#### OBJETIVO DA TAREFA
Segundo o texto sobre o navio Reijin, para que porto seguiu o navio depois de sair de Leixões?

O Reijin fazia a sua viagem inaugural. Chegado a Leixões após viagem directa desde Nagóia, no Japão, o navio trazia a bordo uma carga milhares de automóveis japoneses, sobretudo da marca Toyota. Aportara em Leixões dias antes para descarregar algumas centenas de automóveis. Era um navio moderno, munido do melhor equipamento disponível na época. Tinha computadores e sistemas inovadores prontos a dar resposta rápida e adequada às situações, com pessoal supostamente treinado e preparado. Ao que foi dado saber, todo o know how tecnológico acabou por falhar quando foi necessário. Saiu do Porto de Leixões para o Porto de Vigo, a escala seguinte, sem proceder à reposição de lastro nos tanques, manobra essencial para a segurança do próprio navio. Sujeito à ondulação e em mar aberto, o navio tombou para a esquerda (a bombordo) e, incapacitado de recuperar o rumo e o reposicionamento, ficou desgovernado e à deriva. Empurrado lateralmente pelo vento norte, deslizou para sul da Foz do Douro, caindo sobre as rochas da Praia da Madalena que lhe provocaram rombos no casco e lhe fizeram o leito de morte. A tripulação foi salva, havendo a lamentar uma vida.

#### LINHAS DE DADOS
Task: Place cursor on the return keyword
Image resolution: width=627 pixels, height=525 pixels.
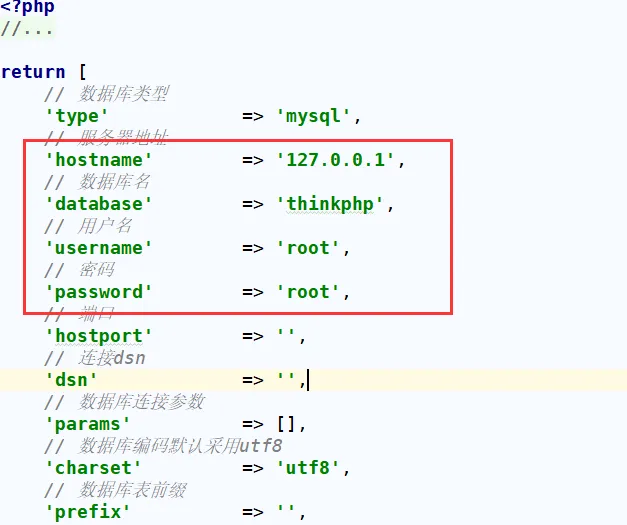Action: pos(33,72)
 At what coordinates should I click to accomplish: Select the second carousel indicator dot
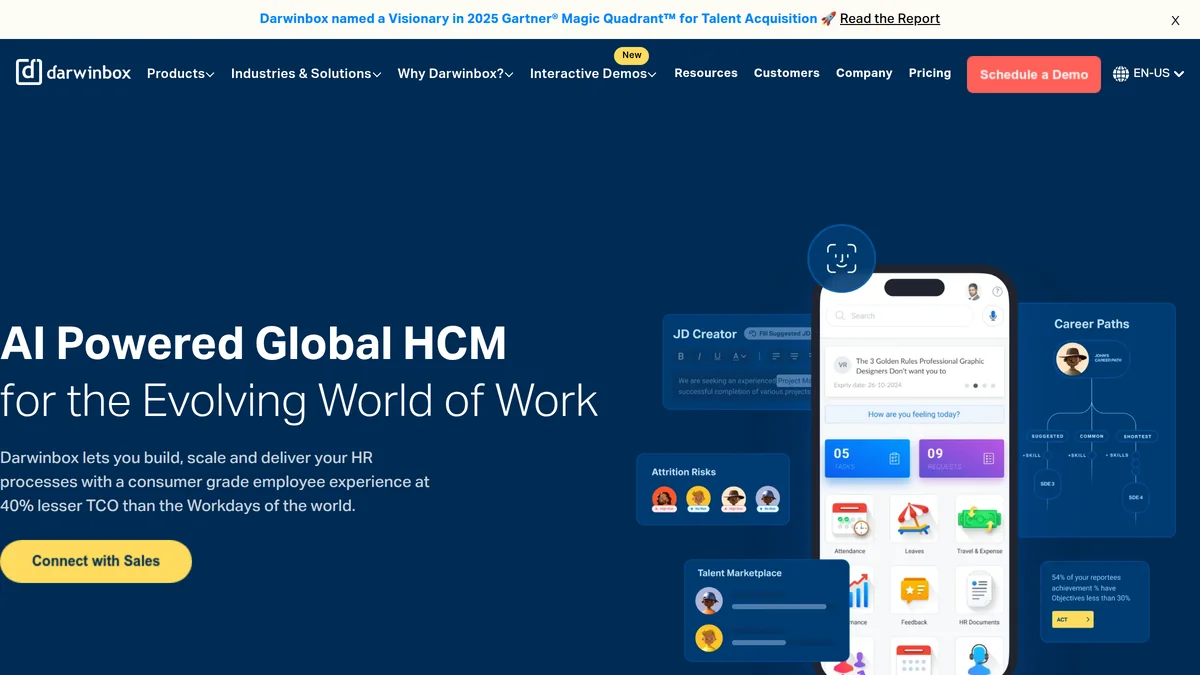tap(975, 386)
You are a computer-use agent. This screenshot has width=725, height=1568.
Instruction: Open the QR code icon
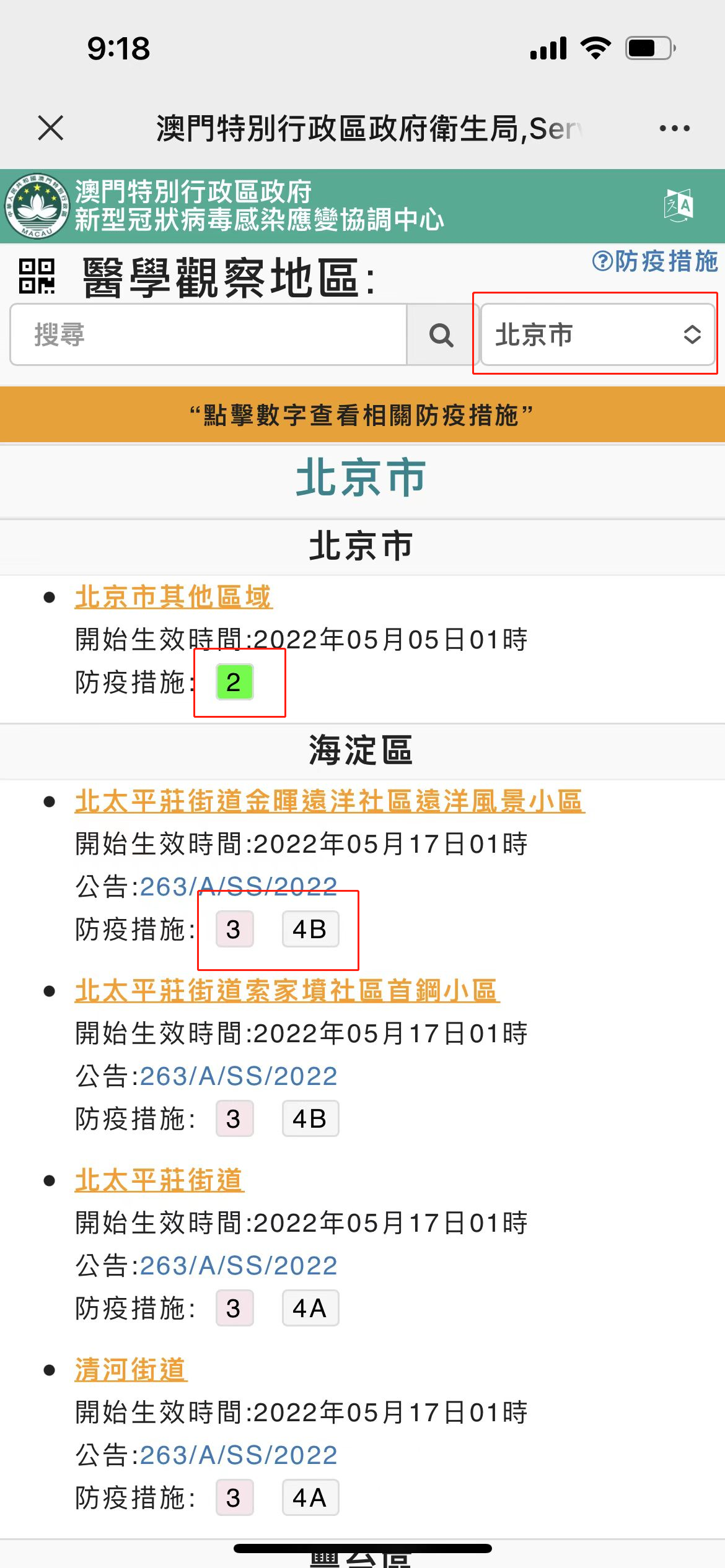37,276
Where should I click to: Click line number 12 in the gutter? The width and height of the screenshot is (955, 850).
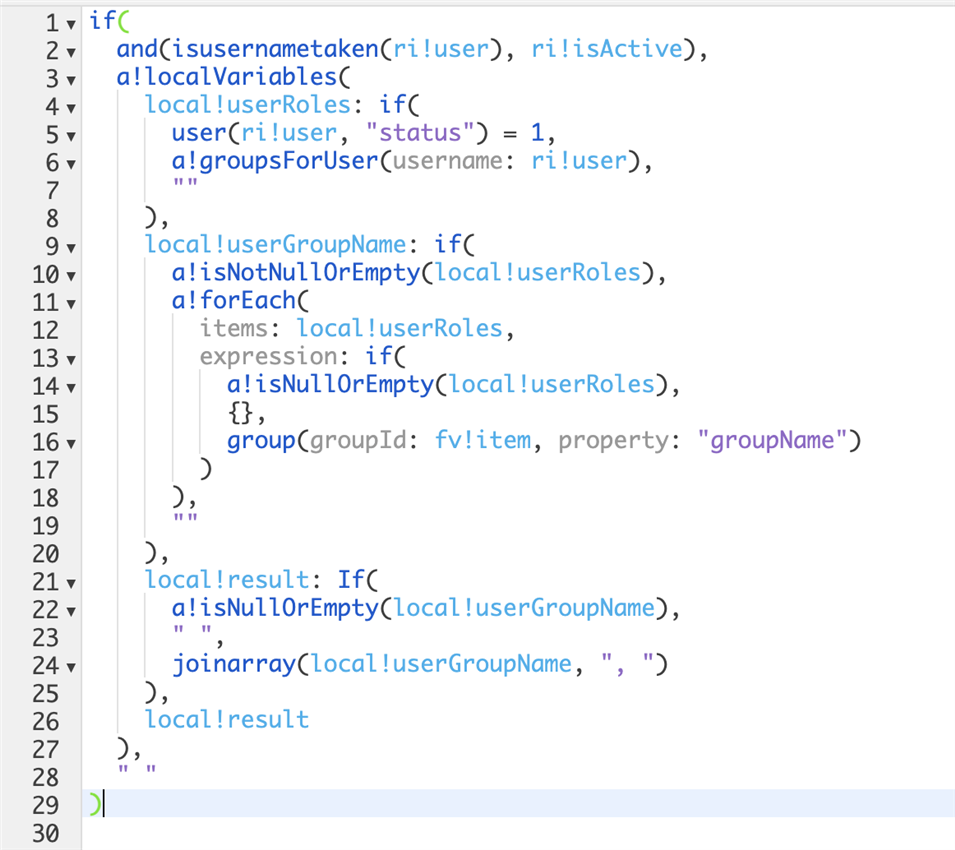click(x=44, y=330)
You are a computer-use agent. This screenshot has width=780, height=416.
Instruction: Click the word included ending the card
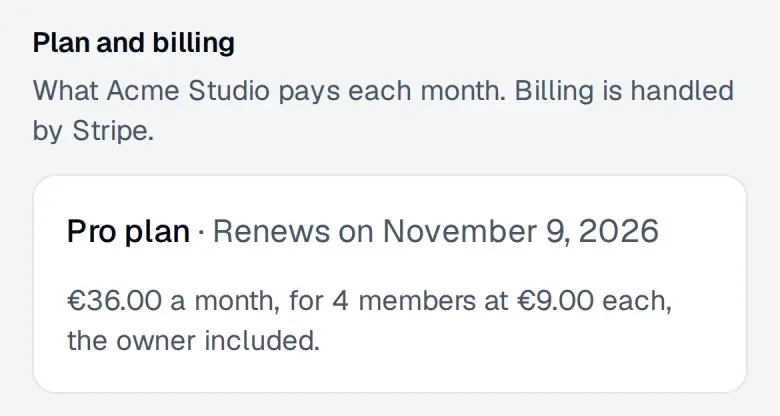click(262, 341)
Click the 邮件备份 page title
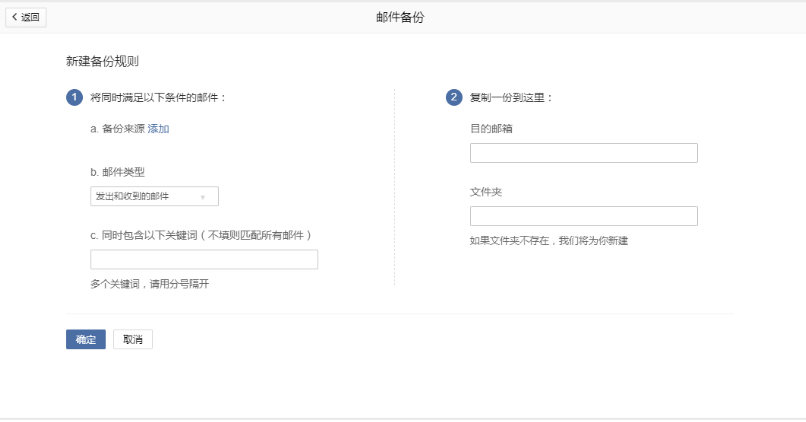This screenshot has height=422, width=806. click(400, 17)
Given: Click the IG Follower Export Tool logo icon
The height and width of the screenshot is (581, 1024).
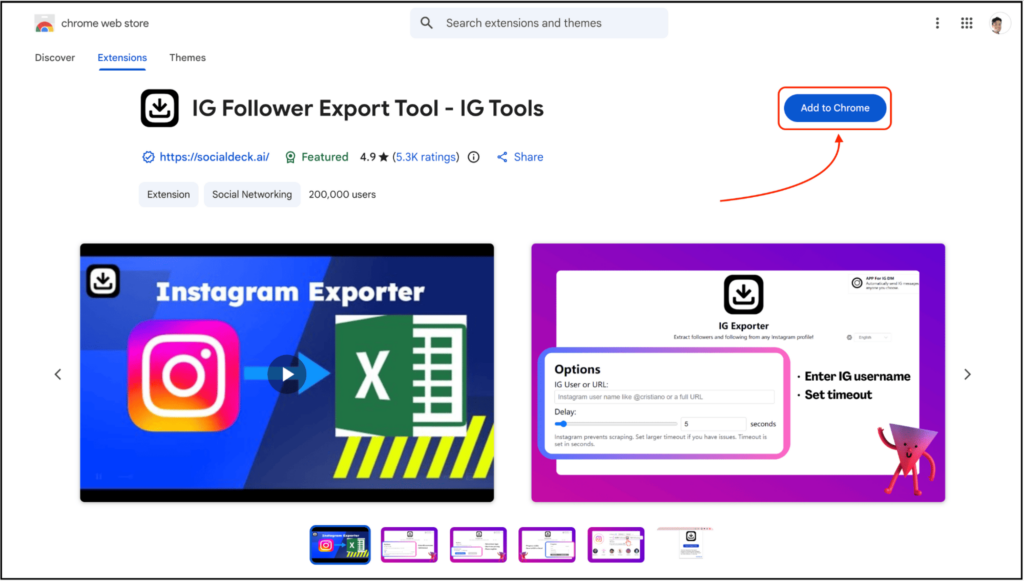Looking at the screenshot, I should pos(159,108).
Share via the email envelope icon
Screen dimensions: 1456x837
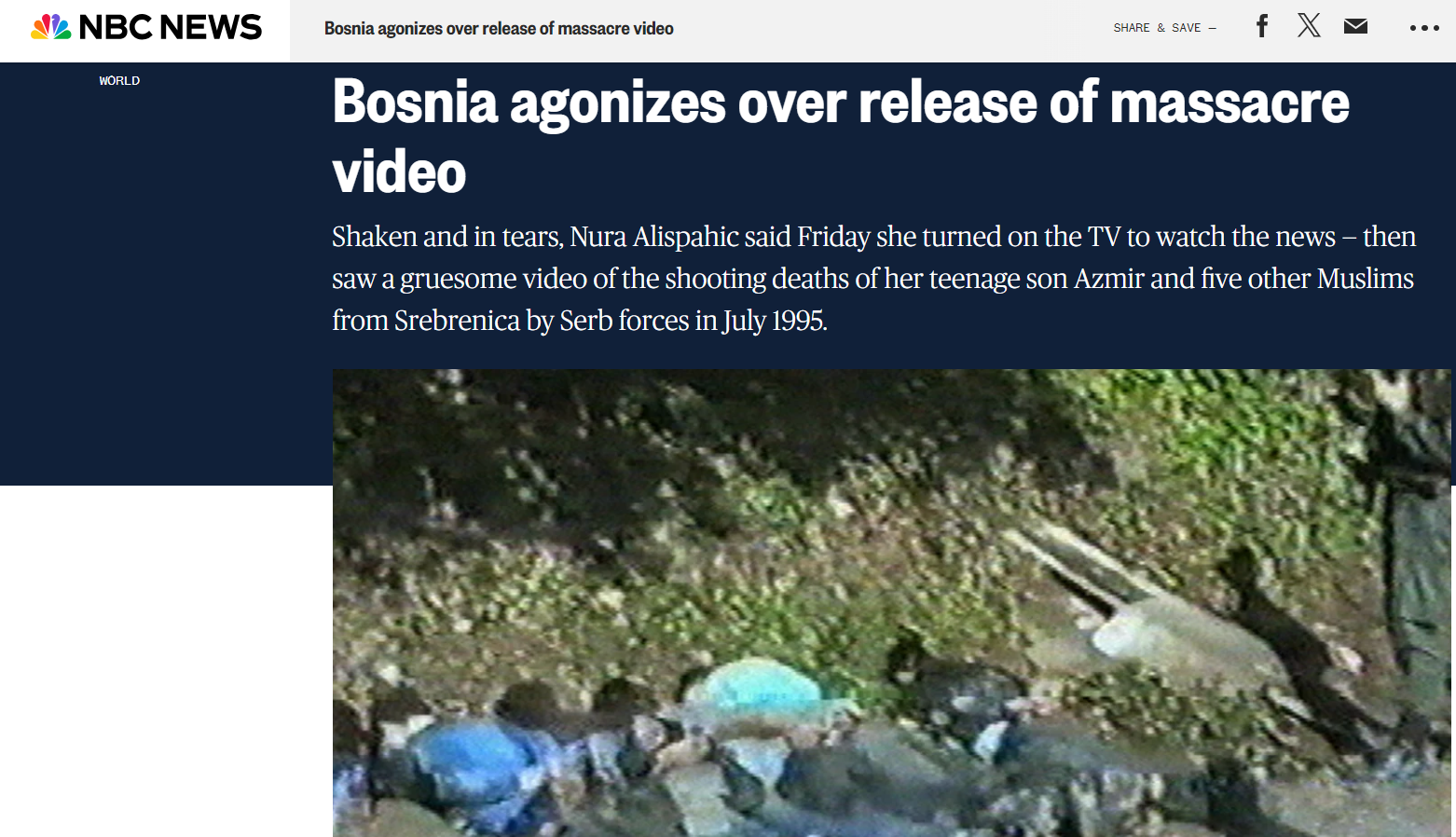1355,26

#### RESULTADO DA TAREFA
O navio seguiu para o Porto de Vigo, a escala seguinte.